WW2 German military decoration

The Honour Roll Clasp (Ehrenblattspange) was a decoration of Nazi Germany during World War II. There were different versions for the Army (Heer), Air Force (Luftwaffe) and Navy (Kriegsmarine).

==History==
The Honour Roll of the German Army (Ehrenblatt des Deutschen Heeres) was first issued in July 1941 after the German invasion of the Soviet Union. The roll recorded the names of soldiers who had distinguished themselves in combat in an exceptional way, and was published in the Army Ordinance Gazette (Heeres-Verordnungsblatt). Until 30 January 1944 it was a paper award only. On this date, Adolf Hitler introduced a physical decoration to be worn in uniform by those who appeared on the Honour Roll.

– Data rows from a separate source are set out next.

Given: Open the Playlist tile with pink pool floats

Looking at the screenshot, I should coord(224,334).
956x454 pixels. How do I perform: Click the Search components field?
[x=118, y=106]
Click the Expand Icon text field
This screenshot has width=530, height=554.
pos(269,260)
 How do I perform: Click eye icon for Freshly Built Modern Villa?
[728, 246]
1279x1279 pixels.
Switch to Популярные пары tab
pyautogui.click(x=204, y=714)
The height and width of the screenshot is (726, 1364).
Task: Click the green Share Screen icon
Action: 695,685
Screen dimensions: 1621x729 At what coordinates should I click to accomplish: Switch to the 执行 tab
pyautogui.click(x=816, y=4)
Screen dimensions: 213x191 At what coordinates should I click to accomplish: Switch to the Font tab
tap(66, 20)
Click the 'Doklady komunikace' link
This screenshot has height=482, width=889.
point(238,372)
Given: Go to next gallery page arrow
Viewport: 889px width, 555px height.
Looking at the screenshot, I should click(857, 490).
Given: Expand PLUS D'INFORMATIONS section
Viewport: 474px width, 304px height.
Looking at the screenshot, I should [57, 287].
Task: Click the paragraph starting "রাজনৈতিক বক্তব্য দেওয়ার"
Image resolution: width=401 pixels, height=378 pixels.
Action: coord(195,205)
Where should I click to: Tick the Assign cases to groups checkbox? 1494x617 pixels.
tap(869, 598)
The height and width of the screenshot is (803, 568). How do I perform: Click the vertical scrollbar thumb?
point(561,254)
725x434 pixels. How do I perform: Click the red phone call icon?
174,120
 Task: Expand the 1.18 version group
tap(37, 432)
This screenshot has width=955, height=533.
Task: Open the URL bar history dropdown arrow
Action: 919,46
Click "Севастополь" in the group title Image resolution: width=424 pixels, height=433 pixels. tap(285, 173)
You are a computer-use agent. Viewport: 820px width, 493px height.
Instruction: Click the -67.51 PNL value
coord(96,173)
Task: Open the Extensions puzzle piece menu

A similar Honour Roll of the German Navy (Ehrentafel der Deutschen Kriegsmarine) was instituted in February 1943, with a wearable decoration introduced in May 1944.

The Honour Roll Clasp of the German Air Force (Ehrenblatt der Deutschen Luftwaffe) was instituted on 5 July 1944, with the decoration introduced at the same time. Air Force members who had previously received The Luftwaffe Honour Goblet or the Luftwaffe Honour Plate automatically received the Air Force Honour Roll Clasp.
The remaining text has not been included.